Some of us, perhaps many of us, rely on these distractions as a way to medicate our pain, confusion, or disappointment in life. I find it striking that Jesus described himself as a doctor who had come for the sick. It’s like he knew that our world is full of hurting people who are relying on all kinds of “drugs” to get through the day.

We are promised abundant life that flows constantly like water from a spring. However, so many days it feels like a trickle. Then again, perhaps some of us are picking at dry ground, praying for a bit of relief. We’re looking for the perfect way to dig up enough water for today, and those promises of abundant life feel like a dirty trick.

I have seen time and time again that I can only move forward spiritually if I remove something.
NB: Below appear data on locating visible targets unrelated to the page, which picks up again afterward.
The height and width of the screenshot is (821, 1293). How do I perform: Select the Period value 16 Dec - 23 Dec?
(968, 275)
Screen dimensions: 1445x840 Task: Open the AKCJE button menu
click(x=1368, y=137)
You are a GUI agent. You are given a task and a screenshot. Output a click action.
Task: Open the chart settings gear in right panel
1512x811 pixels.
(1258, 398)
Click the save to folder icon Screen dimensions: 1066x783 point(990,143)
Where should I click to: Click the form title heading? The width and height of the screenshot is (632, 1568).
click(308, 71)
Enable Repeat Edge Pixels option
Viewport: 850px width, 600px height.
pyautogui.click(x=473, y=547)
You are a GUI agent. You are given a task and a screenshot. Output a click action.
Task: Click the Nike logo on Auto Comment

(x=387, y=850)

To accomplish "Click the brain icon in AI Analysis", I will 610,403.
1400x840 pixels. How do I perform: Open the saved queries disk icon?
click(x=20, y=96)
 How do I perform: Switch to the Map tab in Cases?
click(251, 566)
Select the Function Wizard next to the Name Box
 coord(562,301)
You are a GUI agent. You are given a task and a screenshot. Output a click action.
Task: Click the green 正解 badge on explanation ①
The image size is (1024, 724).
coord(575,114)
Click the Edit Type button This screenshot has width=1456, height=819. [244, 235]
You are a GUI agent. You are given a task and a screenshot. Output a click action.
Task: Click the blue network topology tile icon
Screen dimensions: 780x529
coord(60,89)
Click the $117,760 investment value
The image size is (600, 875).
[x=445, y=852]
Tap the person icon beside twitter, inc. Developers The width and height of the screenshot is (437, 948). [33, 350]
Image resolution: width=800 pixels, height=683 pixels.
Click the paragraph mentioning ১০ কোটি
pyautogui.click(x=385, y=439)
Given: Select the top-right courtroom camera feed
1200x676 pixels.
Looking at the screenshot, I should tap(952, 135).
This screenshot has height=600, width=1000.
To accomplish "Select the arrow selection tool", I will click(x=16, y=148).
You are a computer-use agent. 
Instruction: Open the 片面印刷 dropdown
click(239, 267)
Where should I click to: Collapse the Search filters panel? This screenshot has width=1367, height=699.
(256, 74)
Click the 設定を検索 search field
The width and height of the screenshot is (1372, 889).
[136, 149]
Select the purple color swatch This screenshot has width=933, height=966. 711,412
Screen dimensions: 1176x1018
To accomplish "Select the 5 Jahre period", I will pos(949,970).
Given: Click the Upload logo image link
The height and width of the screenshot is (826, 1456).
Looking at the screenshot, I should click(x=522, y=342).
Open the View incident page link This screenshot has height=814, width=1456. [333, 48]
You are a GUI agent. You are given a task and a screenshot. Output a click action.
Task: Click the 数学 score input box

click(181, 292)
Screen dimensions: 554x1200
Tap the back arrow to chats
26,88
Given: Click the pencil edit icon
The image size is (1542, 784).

I need to eliminate the stuff that is keeping me from being present in my day, from hearing God, and from resting in who I am.

Our core identity in Christ is the foundation for our lives, and too often we try to become something holier and more spiritual on a false foundation of extra effort or new fangled spiritual gimmicks.

The “work” of the Christian life isn’t convincing God to be with us. The work is cutting out all of the crap and distractions that cut us off from our identity in Christ and fill up our days. God can’t build until the foundation is cleared of all the junk. And sometimes the junk is stuff we like—television shows, sports, social media, news sites, etc. It’s a leap of faith to trust God has something better for us if we prepare a place in our lives.

Perhaps we’ll be prepared to take this leap of faith when we’re hurting enough or feel lost enough. You’re always welcome to try adding another new thing. I just suspect that it will fall flat without addressing your identity in Christ first and foremost.

I’m not saying that God can’t help things get better or that more prayer and Bible won’t help. I’m just saying that we all have so much more than we realize already. It’s right there for us, and we don’t see it. It would be a tragedy if we spent our lives trying to add one more thing when the most important things are hidden because we haven’t learned to grow through subtraction.